- _WORK ORDER_: Return all entries below exactly. Skip nothing.

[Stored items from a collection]

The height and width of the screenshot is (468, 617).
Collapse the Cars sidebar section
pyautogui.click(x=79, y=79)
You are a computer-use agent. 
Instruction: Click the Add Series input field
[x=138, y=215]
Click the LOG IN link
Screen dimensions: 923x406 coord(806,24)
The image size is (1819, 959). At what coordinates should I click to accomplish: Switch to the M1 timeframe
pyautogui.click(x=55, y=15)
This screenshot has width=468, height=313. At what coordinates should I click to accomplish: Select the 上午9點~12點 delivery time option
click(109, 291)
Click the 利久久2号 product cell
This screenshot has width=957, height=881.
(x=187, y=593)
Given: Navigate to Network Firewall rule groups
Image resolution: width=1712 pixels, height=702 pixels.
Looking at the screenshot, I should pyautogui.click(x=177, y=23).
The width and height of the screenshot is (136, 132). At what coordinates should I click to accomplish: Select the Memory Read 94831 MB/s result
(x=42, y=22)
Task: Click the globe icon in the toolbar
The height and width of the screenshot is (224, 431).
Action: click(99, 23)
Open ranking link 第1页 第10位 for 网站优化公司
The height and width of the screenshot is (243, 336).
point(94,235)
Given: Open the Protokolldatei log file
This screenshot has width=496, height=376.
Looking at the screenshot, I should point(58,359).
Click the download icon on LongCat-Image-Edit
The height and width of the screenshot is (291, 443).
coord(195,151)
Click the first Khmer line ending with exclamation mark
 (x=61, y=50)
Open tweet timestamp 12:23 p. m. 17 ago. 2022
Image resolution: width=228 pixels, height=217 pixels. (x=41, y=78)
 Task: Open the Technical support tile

- _SOLUTION TO THE PROBLEM_:
The height and width of the screenshot is (468, 617).
Collapse the Cars sidebar section
pyautogui.click(x=79, y=79)
You are a computer-use agent. 
Instruction: Click the Add Series input field
[x=138, y=215]
Click the LOG IN link
Screen dimensions: 923x406 coord(806,24)
The image size is (1819, 959). At what coordinates should I click to accomplish: Switch to the M1 timeframe
pyautogui.click(x=55, y=15)
This screenshot has width=468, height=313. At what coordinates should I click to accomplish: Select the 上午9點~12點 delivery time option
click(109, 291)
Click the 利久久2号 product cell
This screenshot has width=957, height=881.
(x=187, y=593)
Given: Navigate to Network Firewall rule groups
Image resolution: width=1712 pixels, height=702 pixels.
Looking at the screenshot, I should pyautogui.click(x=177, y=23).
The width and height of the screenshot is (136, 132). At what coordinates should I click to accomplish: Select the Memory Read 94831 MB/s result
(x=42, y=22)
Task: Click the globe icon in the toolbar
The height and width of the screenshot is (224, 431).
Action: click(99, 23)
Open ranking link 第1页 第10位 for 网站优化公司
The height and width of the screenshot is (243, 336).
point(94,235)
Given: Open the Protokolldatei log file
This screenshot has width=496, height=376.
Looking at the screenshot, I should point(58,359).
Click the download icon on LongCat-Image-Edit
The height and width of the screenshot is (291, 443).
coord(195,151)
Click the first Khmer line ending with exclamation mark
 (x=61, y=50)
Open tweet timestamp 12:23 p. m. 17 ago. 2022
Image resolution: width=228 pixels, height=217 pixels. (x=41, y=78)
 Task: Open the Technical support tile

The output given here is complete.